Vers de nouvelles pratiques et plus d’autonomie

Depuis des années, nous insistons aussi sur l’importance de l’autonomie d’apprentissage. N’est-ce pas l’occasion de s’y mettre sérieusement ? Ne cherchons pas à prolonger sur internet un modèle dont nous savions pertinemment qu’il s’éloignait de plus en plus des besoins des apprenants. Il nous faut sérieusement interroger nos pratiques et en explorer de nouvelles sans avoir peur d’oser. Il faut aussi que pour cela les évaluations évoluent. Car si elles ne changent pas, les idées les plus novatrices entreront en collision frontale contre la lourdeur des administrations éducatives, qui tel un poids-lourd finiront par écraser l’envie de faire autre chose.

La classe inversée comme nouvel horizon ?  Oui, mais…

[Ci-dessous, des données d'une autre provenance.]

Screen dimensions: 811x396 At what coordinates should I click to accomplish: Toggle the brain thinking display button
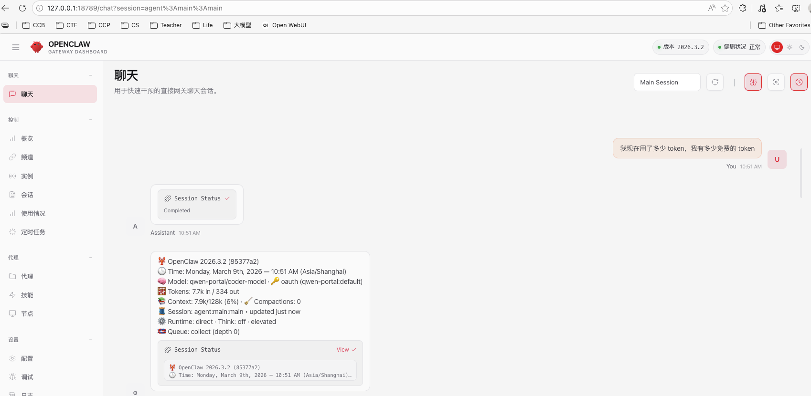point(753,82)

On me dit aussi qu’avec ce confinement et la classe en ligne depuis la maison, c’est l’avènement de la classe inversée. Or, contrairement à une idée reçu, et persistante, la classe inversée n’est pas une classe depuis la distance, qui ne se passerait que par écrans d’ordinateur interposés. La classe inversée est avant tout, comme nous le rappelions Marc Oddou, Cynthia Eid et moi-même dans notre ouvrage sur le sujet, une formidable façon de rendre possible les pédagogies actives puisque cette méthodologie, loin de vanter les mérites du numérique, ne cherche qu’à s’appuyer dessus pour renforcer la participation des apprenants en présentiel, donc dans la salle de classe. Ce qui est vrai, c’est que nous devons favoriser dans les moments de connexion avec les apprenants la dynamique que nous voulions justement mettre en oeuvre dans l’espace-classe. Pas question en effet que le moment de connexion soit consacré à des corrections d’exercices ou à une leçon magistrale de grammaire. C’est sur la question de la dynamique de classe que nous pouvons aller puiser des idées dans la démarche proposée pour la mise en oeuvre de la classe inversée et pas du tout sur l’usage du numérique en soi.

Revoir nos paradigmes

Bref, cette situation inattendue doit nous permettre de faire ce pas vers la vraie transition pédago-numérique. Une transition qui doit se faire depuis la réflexion mais aussi avec audace – dépassons nos peurs d’internet -, avec des ratés – pas de succès sans échec -, pour que justement l’apprentissage ne soit plus comme avant.  On l’aurait souhaité autrement ? Il n’en fait aucun doute ! Mais peu importe, et nous l’avons vu, ce n’est pas ce maudit virus qui va empêcher d’apprendre et donc de réfléchir, d’échanger, de débattre… par contre, il nous oblige à revoir nos paradigmes. Le monde de l’enseignement/apprentissage des langues et en particulier celui du français n’en réchappe pas.